The Golden Triangle of Meat-packing or Golden Triangle of Beef refers to the influence of meat-packing in three southwestern Kansas counties and their principal cities: Dodge City, Garden City, and Liberal. While population decreased in many counties in western Kansas during the 20th century, these three cities and their environs experienced population increases from 1980 to 2020. The increases were primarily due to employment opportunities at four large slaughterhouses and meat-packing plants.

In response to meatpacking industry demand, and migrating due to the loss of the Vietnam War, Vietnamese and Lao immigrants arrived in the 1970s and 1980s. However, many upwardly-mobile members of these groups left the area by the late 1980s.

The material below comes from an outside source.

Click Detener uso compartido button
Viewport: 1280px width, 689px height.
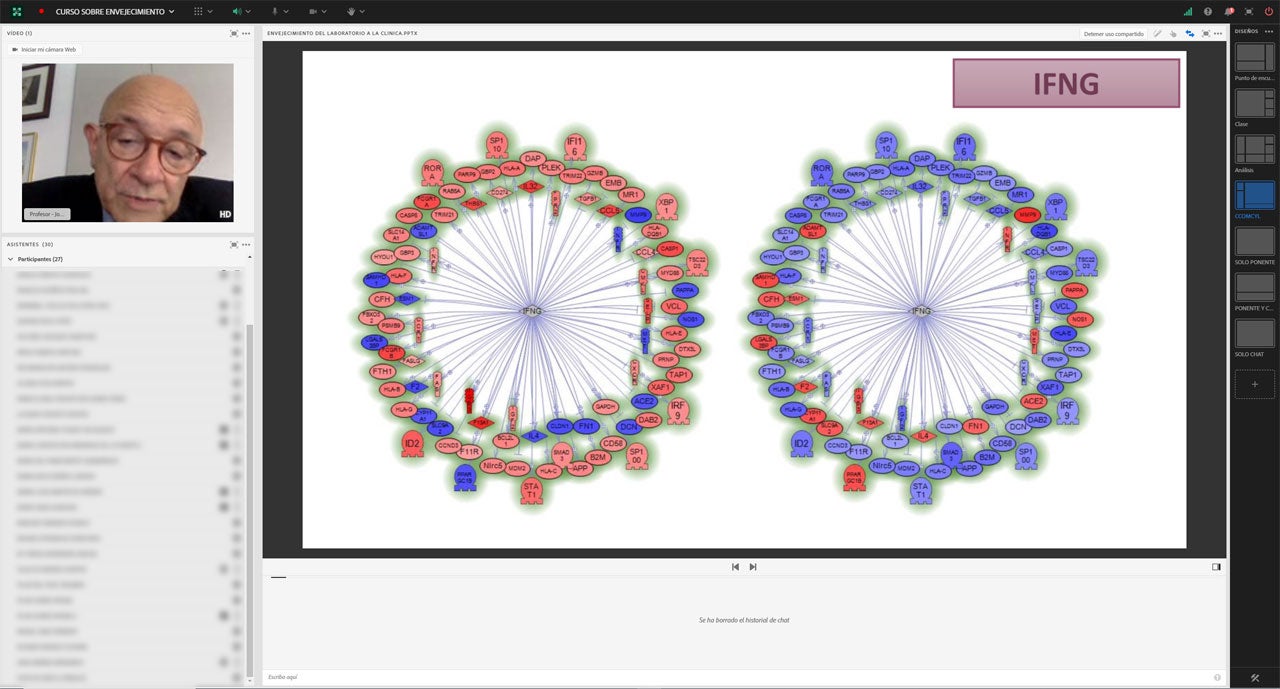click(1113, 33)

Subsequently, Mexican and Central American immigrants were recruited by the plants. By the 2020s, the large majority of the employees at the meat packing plants were Hispanic. Unlike the rest of the state, Hispanics are the majority of the population of these three counties plus one adjacent county.

==The industry==
Until the mid 20th century, the meat-packing industry usually moved live cattle or carcasses by rail from producing areas to meat-packing facilities near large cities such as Chicago and Kansas City. This began to change in the 1960s, as companies began to move slaughterhouses and meat-packing plants to where cattle were raised. Southwestern Kansas was attractive to the meat-packing companies because of an abundance of groundwater obtainable from the Ogallala Aquifer. The abundance of water permitted irrigation to be used for growing large quantities of animal feed. Precipitation in this "Dust Bowl" region is sometimes inadequate for agriculture. The increased production of animal feed permitted the establishment of large feedlots in which cattle could be collected and fattened before being sent to slaughterhouses. Finally, the slaughterhouses themselves needed large quantities of water, estimated at 800 USgal of water for each butchered animal. (The Ogallala Aquifer is being depleted, with one estimate that it will be dry in the Golden Triangle region about 2040.)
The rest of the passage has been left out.